On 02/20/2018 11:16 PM, Zach Laine via Boost wrote:
> On Tue, Feb 20, 2018 at 9:29 AM, Steven Watanabe via Boost <
> boost_at_[hidden]> wrote:
> <snip>
> That looks like a great candidate for an example, so I made one out of it:
>
> https://github.com/tzlaine/yap/commit/4b383f9343a2a8affaf132c5be1eeb99a56e58df
>
> It took most of the examples from the documentation page you posted above,
> and it works for them, including nesting. For instance:
>
> boost::yap::evaluate(
> let(_a = 1_p, _b = 2_p)
> [
> // _a here is an int: 1
>
> let(_a = 3_p) // hides the outer _a
> [
> cout << _a << _b // prints "Hello, World"
> ]
> ],
> 1, " World", "Hello,"
> );
>
> That's verbatim from the Phoenix docs (except for the yap::evaluate() call
> of course), with the same behavior. The entire example is only 158 lines,
> including empty lines an some comment lines.
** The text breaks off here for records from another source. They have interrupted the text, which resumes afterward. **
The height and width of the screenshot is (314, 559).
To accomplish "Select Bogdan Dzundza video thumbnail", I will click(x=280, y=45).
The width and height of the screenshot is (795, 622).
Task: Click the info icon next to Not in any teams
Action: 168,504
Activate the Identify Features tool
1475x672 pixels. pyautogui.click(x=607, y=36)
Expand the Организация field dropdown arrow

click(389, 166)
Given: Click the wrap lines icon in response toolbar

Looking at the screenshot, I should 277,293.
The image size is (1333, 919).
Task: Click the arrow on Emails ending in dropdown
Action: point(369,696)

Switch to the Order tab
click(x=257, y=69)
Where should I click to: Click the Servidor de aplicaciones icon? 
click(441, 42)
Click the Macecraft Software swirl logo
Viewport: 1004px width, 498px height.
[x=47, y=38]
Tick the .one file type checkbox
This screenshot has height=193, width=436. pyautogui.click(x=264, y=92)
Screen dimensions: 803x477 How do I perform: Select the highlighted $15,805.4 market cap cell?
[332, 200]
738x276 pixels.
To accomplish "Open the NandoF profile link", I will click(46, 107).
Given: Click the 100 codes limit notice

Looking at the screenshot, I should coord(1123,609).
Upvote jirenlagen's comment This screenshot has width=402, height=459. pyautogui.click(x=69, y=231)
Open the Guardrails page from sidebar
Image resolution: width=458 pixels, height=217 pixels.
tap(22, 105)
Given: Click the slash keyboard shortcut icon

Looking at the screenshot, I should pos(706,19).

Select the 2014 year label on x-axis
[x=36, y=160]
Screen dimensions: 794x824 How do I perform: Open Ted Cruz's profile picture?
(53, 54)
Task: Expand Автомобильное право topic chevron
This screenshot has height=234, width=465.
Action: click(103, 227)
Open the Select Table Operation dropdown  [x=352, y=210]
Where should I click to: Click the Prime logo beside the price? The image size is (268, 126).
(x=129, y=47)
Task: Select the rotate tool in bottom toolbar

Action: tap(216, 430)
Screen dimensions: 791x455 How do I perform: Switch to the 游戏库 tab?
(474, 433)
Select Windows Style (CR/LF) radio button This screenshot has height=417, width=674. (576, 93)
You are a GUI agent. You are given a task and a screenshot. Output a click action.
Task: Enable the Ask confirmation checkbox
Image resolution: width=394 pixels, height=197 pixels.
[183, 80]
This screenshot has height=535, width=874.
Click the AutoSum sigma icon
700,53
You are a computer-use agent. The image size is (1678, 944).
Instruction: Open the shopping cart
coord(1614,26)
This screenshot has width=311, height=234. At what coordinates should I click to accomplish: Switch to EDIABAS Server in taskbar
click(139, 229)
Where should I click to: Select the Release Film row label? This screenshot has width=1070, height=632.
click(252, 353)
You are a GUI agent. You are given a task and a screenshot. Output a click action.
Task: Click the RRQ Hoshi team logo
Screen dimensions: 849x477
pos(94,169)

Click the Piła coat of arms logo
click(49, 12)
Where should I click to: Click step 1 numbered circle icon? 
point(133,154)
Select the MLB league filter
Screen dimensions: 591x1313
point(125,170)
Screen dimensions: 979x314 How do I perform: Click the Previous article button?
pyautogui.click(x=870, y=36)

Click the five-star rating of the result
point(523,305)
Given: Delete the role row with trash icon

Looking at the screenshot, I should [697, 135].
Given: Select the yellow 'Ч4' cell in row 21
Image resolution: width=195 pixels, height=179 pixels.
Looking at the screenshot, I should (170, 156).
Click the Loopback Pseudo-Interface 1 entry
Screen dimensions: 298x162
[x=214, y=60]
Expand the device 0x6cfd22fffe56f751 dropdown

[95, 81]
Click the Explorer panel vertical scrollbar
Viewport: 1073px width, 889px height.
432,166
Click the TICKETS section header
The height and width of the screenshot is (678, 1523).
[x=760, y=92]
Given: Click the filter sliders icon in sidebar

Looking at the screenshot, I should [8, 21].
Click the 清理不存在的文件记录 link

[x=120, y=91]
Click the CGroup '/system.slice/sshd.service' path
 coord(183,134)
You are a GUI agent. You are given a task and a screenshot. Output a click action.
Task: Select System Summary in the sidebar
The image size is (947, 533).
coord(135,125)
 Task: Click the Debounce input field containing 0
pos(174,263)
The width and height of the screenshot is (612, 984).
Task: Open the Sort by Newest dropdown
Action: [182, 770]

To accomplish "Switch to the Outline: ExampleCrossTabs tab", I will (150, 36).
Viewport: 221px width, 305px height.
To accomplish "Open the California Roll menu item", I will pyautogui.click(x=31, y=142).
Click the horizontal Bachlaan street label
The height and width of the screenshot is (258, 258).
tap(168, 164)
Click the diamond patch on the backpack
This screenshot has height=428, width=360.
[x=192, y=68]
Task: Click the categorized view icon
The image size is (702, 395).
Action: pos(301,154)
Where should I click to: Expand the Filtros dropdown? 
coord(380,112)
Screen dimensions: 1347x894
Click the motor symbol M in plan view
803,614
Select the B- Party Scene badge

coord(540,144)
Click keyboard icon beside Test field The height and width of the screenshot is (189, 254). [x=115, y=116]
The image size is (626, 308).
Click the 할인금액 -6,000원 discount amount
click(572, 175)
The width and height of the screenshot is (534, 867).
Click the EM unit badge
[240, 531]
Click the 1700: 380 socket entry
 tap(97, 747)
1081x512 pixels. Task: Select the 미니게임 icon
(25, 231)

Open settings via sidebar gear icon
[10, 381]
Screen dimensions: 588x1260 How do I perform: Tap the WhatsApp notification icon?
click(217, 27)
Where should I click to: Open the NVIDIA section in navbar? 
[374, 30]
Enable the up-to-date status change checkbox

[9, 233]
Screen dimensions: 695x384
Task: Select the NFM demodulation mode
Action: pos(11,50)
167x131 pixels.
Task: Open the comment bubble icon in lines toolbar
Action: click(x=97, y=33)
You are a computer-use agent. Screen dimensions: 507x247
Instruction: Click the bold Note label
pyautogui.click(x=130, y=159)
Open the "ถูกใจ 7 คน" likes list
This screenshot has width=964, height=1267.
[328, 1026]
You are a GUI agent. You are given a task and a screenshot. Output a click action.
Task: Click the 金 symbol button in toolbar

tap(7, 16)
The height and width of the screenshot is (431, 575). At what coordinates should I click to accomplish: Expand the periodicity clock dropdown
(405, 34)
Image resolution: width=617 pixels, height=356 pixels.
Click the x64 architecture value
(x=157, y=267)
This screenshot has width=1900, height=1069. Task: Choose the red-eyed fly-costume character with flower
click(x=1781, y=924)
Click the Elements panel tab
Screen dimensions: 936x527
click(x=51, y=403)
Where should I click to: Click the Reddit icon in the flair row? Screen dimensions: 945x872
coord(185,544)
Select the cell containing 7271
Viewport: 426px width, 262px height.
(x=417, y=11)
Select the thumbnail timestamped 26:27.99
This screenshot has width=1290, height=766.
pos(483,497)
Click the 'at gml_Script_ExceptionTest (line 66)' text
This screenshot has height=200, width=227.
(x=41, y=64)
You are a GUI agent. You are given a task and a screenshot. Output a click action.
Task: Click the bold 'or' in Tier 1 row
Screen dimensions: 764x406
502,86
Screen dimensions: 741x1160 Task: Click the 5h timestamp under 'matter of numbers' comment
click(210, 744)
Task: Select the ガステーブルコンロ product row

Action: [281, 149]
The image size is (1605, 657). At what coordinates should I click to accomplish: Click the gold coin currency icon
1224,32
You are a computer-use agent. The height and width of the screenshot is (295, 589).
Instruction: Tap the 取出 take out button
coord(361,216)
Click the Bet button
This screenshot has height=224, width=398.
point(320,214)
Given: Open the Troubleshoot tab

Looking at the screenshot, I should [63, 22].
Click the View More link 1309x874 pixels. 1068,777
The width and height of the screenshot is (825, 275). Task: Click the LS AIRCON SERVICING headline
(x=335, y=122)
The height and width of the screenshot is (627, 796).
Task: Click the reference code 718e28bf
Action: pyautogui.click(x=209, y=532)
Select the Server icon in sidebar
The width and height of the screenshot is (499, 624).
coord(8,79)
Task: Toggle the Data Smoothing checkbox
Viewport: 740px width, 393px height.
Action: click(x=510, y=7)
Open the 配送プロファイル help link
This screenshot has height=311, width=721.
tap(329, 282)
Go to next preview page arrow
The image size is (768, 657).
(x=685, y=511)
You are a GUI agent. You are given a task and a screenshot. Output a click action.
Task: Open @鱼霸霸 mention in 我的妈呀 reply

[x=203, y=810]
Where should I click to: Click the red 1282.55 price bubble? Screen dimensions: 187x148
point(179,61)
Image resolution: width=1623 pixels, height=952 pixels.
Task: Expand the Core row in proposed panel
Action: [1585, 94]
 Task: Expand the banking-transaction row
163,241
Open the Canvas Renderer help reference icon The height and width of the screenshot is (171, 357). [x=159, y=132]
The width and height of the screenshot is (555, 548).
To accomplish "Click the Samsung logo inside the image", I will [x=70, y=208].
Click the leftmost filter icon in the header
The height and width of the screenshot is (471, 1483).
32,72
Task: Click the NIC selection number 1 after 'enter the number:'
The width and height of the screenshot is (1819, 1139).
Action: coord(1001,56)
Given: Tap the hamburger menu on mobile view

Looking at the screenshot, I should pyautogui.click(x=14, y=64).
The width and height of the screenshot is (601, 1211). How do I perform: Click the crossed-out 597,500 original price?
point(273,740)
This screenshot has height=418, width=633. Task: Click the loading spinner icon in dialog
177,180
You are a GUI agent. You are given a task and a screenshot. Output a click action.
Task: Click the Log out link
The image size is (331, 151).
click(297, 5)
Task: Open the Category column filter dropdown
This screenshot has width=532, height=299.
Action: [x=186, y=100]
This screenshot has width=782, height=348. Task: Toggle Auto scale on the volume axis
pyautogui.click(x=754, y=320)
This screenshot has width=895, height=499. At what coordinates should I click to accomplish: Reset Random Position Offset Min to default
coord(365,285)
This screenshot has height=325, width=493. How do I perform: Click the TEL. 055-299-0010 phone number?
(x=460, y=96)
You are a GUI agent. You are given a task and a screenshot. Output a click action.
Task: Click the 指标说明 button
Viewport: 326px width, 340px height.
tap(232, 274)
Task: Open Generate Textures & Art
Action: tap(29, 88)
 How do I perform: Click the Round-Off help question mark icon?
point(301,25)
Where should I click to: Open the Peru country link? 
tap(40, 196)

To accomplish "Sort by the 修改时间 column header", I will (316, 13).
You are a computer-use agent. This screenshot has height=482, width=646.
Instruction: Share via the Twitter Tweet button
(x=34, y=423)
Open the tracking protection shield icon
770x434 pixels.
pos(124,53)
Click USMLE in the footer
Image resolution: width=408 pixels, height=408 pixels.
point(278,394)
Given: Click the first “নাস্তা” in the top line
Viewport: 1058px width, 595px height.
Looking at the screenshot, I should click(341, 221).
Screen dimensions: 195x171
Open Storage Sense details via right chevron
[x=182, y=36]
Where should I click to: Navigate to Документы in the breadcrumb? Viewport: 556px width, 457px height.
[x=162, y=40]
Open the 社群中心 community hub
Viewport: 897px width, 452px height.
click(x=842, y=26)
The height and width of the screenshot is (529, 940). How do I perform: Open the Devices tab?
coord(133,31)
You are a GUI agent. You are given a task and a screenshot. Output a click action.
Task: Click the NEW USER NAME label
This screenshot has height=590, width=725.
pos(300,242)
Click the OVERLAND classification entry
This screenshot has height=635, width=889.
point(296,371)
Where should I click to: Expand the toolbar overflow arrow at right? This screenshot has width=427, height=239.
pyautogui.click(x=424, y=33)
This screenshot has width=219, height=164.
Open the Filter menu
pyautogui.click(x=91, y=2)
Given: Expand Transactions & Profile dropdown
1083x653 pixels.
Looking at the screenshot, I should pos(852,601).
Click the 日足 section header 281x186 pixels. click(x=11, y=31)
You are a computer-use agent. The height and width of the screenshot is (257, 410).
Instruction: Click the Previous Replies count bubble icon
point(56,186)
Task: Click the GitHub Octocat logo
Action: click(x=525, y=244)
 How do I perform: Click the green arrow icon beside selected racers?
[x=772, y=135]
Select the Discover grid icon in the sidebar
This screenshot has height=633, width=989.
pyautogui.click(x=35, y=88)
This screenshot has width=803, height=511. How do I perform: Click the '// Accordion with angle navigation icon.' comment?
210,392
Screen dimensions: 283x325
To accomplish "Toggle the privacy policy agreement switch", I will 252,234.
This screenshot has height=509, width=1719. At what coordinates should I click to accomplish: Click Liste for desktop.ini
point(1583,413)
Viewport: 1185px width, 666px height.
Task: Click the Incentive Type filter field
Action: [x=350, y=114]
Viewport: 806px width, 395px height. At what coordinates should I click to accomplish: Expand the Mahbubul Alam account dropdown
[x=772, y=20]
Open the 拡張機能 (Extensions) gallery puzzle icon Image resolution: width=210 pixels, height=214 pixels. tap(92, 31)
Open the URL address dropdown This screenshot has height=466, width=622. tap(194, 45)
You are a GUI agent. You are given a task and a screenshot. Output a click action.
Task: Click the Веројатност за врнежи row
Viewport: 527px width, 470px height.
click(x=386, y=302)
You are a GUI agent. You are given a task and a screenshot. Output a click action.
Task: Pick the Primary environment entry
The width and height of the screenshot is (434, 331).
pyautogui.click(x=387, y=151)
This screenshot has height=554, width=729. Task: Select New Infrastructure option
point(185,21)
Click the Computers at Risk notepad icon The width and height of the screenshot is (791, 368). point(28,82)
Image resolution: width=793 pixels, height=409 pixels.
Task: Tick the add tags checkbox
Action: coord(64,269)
The trick is to make let() a
> regular eager function and leave everything else lazy Yap expression
> stuff. I don't know if this counts as evaluation in "a single pass" as you
> first mentioned, but I don't care, because the user won't care either --
> she can't really tell.
>
> [snip]
>

evaluate(let(_a = 1_p << 3) [
  _a << "1", _a << "2"
], std::cout); // prints 3132, but should print 312

Also,
let(_a=_a+_a)[let(_a=_a+_a)[let(_a=_a+_a)[...]]]
has exponential cost.

>> I don't yet get what you're suggesting here. Right now, transform()
>>> returns whatever you tell it to,
>>
>> The issue is not what I'm telling it to do,
>> but rather what it does on its own when I
>> don't tell it anything.
>
>
> I take it from this that you mean the copying of nodes unmatched by the
> transform object. If so, I think this is covered by transform_strict() (as
> I'm provisionally calling it), that hard-errors on unmatched nodes. Does
> that suffice, or are there other aspects you find problematic?
>
>
>>> except that it doesn't special-case void
>>> return. You can (I have have extensively in the examples) return an
>>> Expression or non-Expression from a transform, or from any subset of
>>> overloads your transform object provides. What is the behavior that
>> you're
>>> suggesting?
>>>
>>
>> You've chosen to make it impossible to customize
>> the behavior of evaluate. I believe that Brook
>> brought up evaluate_with_context, which is basically
>> what I want.
>>
>
> Yes, I have. I don't believe you actually want otherwise, though. Such a
> tailored evaluate() would look something like this:
>
> evaluate_with_context(expr, context, placeholder_subs...); // the subs are
> of course optional
>
> What does evaluate_with_context now do? Let's say expr is "a + b". Does
> the context only apply to the evaluation of a and b as terminals, or does
> it apply to the plus operation as well?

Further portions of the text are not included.